I’m not sure that Hegel in this article seeks to criticize thought for not being ‘personal’ or empathetic, but rather that abstract thought posits an axiomatic or concrete representation of situations without coming to grips with an event or persons historical development, genesis, and direction of its overall unfolding of absolute truth..
OK i just reread the hegel articule and then your initial post. You do understand that, throught all your work, you are taking bits and peices of this or that particular philosphic system and manipulating it to fit your presonal paradigms. this is not at all a bad thing, it in fact quite human (and irronicaly, just the type of thing that Hegel was derriding: ostensible understanig of deeply complex issues!)

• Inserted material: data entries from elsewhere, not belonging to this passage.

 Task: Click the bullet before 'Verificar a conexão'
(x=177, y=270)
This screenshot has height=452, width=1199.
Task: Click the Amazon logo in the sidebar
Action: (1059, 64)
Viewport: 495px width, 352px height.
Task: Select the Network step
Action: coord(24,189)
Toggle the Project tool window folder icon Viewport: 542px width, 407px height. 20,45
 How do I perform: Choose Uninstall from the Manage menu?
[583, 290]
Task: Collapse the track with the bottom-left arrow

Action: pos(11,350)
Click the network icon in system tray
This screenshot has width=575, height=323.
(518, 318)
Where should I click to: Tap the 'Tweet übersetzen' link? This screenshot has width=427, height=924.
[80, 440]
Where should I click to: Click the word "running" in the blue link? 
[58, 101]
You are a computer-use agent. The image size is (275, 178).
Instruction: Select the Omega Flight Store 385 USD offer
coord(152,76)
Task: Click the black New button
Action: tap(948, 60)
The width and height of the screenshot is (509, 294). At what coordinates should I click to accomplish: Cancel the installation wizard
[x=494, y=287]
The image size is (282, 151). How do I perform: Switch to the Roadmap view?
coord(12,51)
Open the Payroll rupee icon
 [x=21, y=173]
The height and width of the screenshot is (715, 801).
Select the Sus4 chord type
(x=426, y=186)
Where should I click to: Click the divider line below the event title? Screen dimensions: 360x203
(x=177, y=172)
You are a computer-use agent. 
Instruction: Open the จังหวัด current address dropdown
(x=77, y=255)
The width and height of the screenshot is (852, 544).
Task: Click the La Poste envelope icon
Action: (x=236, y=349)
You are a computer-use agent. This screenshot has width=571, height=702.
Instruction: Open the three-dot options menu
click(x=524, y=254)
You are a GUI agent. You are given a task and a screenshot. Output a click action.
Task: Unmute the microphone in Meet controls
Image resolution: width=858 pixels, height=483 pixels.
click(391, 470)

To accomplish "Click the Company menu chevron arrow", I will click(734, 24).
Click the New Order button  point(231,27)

Interesting — so are you saying that the absolute truth would remain impersonal, even though it “recognizes” individuals in their singularity? How does this work?
Thanks for your comments, by the way! 🙂
I would have to agree with Justin McDaniel’s reservations and amendations to the thoughts you expressed here. I would add that it’s quite likely that “Who Thinks Abstractly?” is an unfinished work, which he may or may not have actually submitted for publication.
Abstraction for Hegel is not a faculty per se. Abstract thinking is the banality of immediate thought, conceptual one-sidedness. It is more of what we commonly refer to as “thoughtless” judgment; it lacks the thoughtful mediation one acquires through more thorough reflection on a matter.
The townspeople (Hegel would probably refer to them in The Philosophy of Right as what is translated as “the rabble”) define the murderer according to a single trait, which is taken to preclude other traits. The women who are attracted by the danger and romance of the criminal instead identify him as handsome, and are scorned for expressing any admiration whatsoever to the condemned man. Oppositely, the facile sentimentality of the Rosicrucians (I believe that’s it) is chided by Hegel.
As far as the personality of the Absolute is concerned, I would say that it certainly possesses a dimension of personality. This would be its aspect qua Spirit, while its impersonal aspect would be its identity qua Substance. See the Preface to the Phenomenology for details.
Interestingly, the reason why Hegel also posits immediacy as partaking in the Absolute is because the mediation of dialectic mediates itself, thereby becoming immediate. It is the reflexive negation he so often relies upon for the dynamics of his system. Were it one-way negation backwards to the Unconditioned, Hegel would have simply been Spinoza. Hegel assimilated part of Jacobi’s spiritualist/personalist critique of Spinoza into this conception of immediacy. See the forthcoming Cambridge translation of Hegel’s foreword to Volume 4 of Jacobi’s collected works (a piece written during his few years in Heidelberg).